[Work required]: Return these lines of the data verbatim, beginning at the line containing "This screenshot has width=952, height=1270." and stopping after the line containing "coord(581,407)". Include both of those lines and nothing outside them.
**** Data records ****
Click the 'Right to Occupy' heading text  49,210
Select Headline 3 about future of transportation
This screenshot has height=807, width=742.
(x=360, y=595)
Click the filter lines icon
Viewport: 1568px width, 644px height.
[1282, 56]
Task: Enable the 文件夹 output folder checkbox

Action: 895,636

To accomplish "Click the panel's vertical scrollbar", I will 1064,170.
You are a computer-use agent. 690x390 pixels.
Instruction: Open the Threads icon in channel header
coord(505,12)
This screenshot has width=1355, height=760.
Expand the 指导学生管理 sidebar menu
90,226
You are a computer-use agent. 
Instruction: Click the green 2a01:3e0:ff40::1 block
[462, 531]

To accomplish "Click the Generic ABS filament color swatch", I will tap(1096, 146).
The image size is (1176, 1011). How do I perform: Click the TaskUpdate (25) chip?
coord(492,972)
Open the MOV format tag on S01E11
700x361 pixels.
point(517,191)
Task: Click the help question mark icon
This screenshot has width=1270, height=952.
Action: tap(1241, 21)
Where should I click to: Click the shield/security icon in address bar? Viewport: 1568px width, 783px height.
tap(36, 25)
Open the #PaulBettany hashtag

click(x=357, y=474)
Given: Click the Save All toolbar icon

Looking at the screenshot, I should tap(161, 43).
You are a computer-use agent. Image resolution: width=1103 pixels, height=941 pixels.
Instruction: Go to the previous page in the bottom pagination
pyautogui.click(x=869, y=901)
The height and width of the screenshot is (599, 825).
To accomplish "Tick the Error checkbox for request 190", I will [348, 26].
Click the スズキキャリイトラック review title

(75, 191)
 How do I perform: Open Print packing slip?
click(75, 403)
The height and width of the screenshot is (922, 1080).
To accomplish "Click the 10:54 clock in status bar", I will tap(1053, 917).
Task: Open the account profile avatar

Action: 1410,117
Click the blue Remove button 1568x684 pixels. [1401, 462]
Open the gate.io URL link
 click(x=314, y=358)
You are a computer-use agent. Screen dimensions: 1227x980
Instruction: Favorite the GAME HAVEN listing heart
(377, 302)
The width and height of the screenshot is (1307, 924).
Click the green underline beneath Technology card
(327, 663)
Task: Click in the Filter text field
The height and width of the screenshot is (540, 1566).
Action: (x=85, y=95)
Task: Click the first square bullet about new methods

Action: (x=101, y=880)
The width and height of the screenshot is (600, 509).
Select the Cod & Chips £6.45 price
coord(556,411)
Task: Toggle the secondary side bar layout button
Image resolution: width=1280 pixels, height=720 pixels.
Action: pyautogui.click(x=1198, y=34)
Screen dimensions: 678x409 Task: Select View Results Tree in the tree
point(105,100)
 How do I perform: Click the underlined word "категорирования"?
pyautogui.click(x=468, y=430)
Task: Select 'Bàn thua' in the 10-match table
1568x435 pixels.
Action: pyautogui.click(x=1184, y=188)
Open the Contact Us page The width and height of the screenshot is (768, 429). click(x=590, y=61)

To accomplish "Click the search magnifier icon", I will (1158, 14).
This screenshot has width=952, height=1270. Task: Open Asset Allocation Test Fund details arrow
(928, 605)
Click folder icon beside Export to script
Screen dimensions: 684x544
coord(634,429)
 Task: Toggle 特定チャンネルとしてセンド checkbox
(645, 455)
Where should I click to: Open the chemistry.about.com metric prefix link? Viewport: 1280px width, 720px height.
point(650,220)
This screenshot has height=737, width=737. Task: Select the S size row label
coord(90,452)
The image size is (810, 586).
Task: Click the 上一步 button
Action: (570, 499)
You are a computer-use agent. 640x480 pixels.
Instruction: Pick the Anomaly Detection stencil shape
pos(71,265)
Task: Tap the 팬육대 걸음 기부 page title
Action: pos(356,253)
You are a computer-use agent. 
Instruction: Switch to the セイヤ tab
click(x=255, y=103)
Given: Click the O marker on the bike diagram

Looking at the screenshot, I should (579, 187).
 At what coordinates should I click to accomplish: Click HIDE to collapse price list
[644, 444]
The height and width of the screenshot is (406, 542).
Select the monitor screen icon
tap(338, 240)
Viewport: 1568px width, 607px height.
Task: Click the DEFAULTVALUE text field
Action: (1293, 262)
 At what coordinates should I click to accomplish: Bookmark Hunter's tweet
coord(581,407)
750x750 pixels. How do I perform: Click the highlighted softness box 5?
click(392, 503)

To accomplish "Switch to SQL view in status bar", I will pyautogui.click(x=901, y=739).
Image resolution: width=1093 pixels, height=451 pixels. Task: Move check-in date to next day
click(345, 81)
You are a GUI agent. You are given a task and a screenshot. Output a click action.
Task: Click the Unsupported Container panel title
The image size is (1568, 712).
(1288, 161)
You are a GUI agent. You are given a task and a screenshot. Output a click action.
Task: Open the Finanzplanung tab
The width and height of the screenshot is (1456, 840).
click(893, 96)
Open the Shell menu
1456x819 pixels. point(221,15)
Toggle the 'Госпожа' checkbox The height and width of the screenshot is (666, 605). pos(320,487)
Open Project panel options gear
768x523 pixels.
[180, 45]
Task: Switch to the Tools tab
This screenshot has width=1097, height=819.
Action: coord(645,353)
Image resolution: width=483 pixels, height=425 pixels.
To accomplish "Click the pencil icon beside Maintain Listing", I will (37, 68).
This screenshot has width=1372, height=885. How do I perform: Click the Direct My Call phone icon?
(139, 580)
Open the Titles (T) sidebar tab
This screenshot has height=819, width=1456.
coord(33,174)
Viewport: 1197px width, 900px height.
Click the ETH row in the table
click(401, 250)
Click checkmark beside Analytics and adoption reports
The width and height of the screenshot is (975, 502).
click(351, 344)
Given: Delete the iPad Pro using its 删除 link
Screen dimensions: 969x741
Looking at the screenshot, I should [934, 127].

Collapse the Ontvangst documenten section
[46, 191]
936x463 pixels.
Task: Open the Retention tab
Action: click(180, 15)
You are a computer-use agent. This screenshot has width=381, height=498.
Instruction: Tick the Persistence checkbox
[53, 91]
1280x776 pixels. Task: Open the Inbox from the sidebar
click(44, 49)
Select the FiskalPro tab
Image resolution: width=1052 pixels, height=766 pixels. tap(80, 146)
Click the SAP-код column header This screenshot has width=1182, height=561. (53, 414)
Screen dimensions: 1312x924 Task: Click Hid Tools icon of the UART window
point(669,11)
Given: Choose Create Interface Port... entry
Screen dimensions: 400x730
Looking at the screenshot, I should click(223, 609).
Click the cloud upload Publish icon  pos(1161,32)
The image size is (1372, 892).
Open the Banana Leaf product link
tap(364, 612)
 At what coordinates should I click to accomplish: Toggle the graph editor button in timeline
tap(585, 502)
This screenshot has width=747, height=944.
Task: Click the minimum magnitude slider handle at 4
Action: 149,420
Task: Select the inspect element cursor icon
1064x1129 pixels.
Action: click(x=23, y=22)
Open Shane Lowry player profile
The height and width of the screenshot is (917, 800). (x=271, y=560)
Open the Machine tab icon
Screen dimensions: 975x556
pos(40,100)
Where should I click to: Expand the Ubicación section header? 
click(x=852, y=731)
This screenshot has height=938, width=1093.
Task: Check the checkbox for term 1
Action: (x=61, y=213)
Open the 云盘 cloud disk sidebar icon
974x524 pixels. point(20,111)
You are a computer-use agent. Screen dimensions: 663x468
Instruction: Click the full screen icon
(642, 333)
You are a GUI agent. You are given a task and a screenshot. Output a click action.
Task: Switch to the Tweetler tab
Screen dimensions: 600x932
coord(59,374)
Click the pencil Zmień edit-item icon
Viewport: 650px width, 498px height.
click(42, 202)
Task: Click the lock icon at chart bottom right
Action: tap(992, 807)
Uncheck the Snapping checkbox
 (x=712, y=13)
****
[Result for this task]:
This screenshot has width=952, height=1270. Task: Open Asset Allocation Test Fund details arrow
(928, 605)
Click folder icon beside Export to script
Screen dimensions: 684x544
coord(634,429)
 Task: Toggle 特定チャンネルとしてセンド checkbox
(645, 455)
Where should I click to: Open the chemistry.about.com metric prefix link? Viewport: 1280px width, 720px height.
point(650,220)
This screenshot has height=737, width=737. Task: Select the S size row label
coord(90,452)
The image size is (810, 586).
Task: Click the 上一步 button
Action: (570, 499)
You are a computer-use agent. 640x480 pixels.
Instruction: Pick the Anomaly Detection stencil shape
pos(71,265)
Task: Tap the 팬육대 걸음 기부 page title
Action: pos(356,253)
You are a computer-use agent. 
Instruction: Switch to the セイヤ tab
click(x=255, y=103)
Given: Click the O marker on the bike diagram

Looking at the screenshot, I should (579, 187).
 At what coordinates should I click to accomplish: Click HIDE to collapse price list
[644, 444]
The height and width of the screenshot is (406, 542).
Select the monitor screen icon
tap(338, 240)
Viewport: 1568px width, 607px height.
Task: Click the DEFAULTVALUE text field
Action: (1293, 262)
 At what coordinates should I click to accomplish: Bookmark Hunter's tweet
coord(581,407)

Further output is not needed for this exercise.